Он украсил Фламениев цирк великим множеством вражеского оружия и военных машин, — их внушительный блеск заставил вздохнуть не одного римского юношу из тех, кто мечтает о славе.
Затем состоялось триумфальное шествие.
Открыли шествие понтийские всадники в тяжелой броне, — вот с каким неприятелем довелось биться Лукуллу. Привыкшие к тропам на кручах, горцы неловко, утратив стать, плелись по ровной и широкой Священной улице. Носатые, бледные, смолисто-чернобородые, глядели они из-под густых мрачных бровей куда-то мимо одурелой толпы римских граждан, как бы не слыша их насмешек и проклятий.
Бог весть, что им виделось в мыслях. Вершины Тавра в белых снегах, виноград в долинах Армении? Может быть.
Серебристыми большими рыбами, мелькающими, кружась и изгибаясь возле добычи в прозрачном потоке, сверкали стальные серпы десяти боевых колесниц. Чудилось: наматывая незримые путы, они туго тянут за собой понурую, в дорогих, но изорванных одеждах толпу приближенных царя Митридата — над ним римское войско одержало победу.
Медлительно качаясь, как на волнах, на плечах идущих густыми рядами пленных проплыли по улице между домами, как в проливе между скалистыми островами, сто десять военных кораблей с носами, окованными медью.
За ними, стараясь не отстать и не упустить свой флот, тревожно следовал сам Митридат — золотой, высотой в шесть футов.
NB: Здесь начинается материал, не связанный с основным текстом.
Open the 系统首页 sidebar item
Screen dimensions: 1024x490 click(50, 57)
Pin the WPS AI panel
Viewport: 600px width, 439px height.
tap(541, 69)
И рабы несли за статуей, словно подобрав на берегу, царский щит, облепленный, как песком и галькой, драгоценными каменьями.
На серой мостовой, под ногами пленных, оставались кровавые следы.
Над улицей вспыхнуло прозрачное зарево — оно отразилось на лицах металлическим странным светом. Появились двадцать громоздких носилок с разнообразной серебряной посудой. И носилки с золотыми кубками, доспехами и золотой же монетой — в количестве тридцати двух. Если царь, устав, пожелает отдохнуть, к его услугам золотые удобные ложа — их везут на легких помостах восемь отборных мулов с гладкой шерстью.
Еще пятьдесят шесть сильных мулов везли серебро в крупных слитках.
И еще сто семь крепких вьючных животных — серебряную монету в корзинах, которой набралось, как говорили в толпе, без малого на два миллиона семьсот тысяч драхм.
На больших писчих досках крупно значилось, сколько денег Лукулл передал Помпею для борьбы с киликийскими пиратами, сколько драхм внесено в казну. И сколько выдано каждому солдату, а именно — по 950.
Смех и стоны. И топот ног. Страшный гул барабанов. Визгливо пели чужие флейты. Надрывалась в криках толпа. Чем степенный Рим в этот безумный день не многошумный восточный город, справляющий торжества в честь какой-нибудь четырехрукой богини? Где-то в стороне — холодная жизнь с нуждой и горем, а здесь ее дурное искажение. Праздник — нелепое отражение будней.
В конце триумфа Лукулл устроил неслыханно щедрое угощение для жителей Рима и окрестных селений. И кое-кто из жителей Рима и окрестных селений, бесплатно насытив утробу, еще раз убедился, что война для них — благо. О тех, кто погиб в ущельях Тавра, думать не хотелось.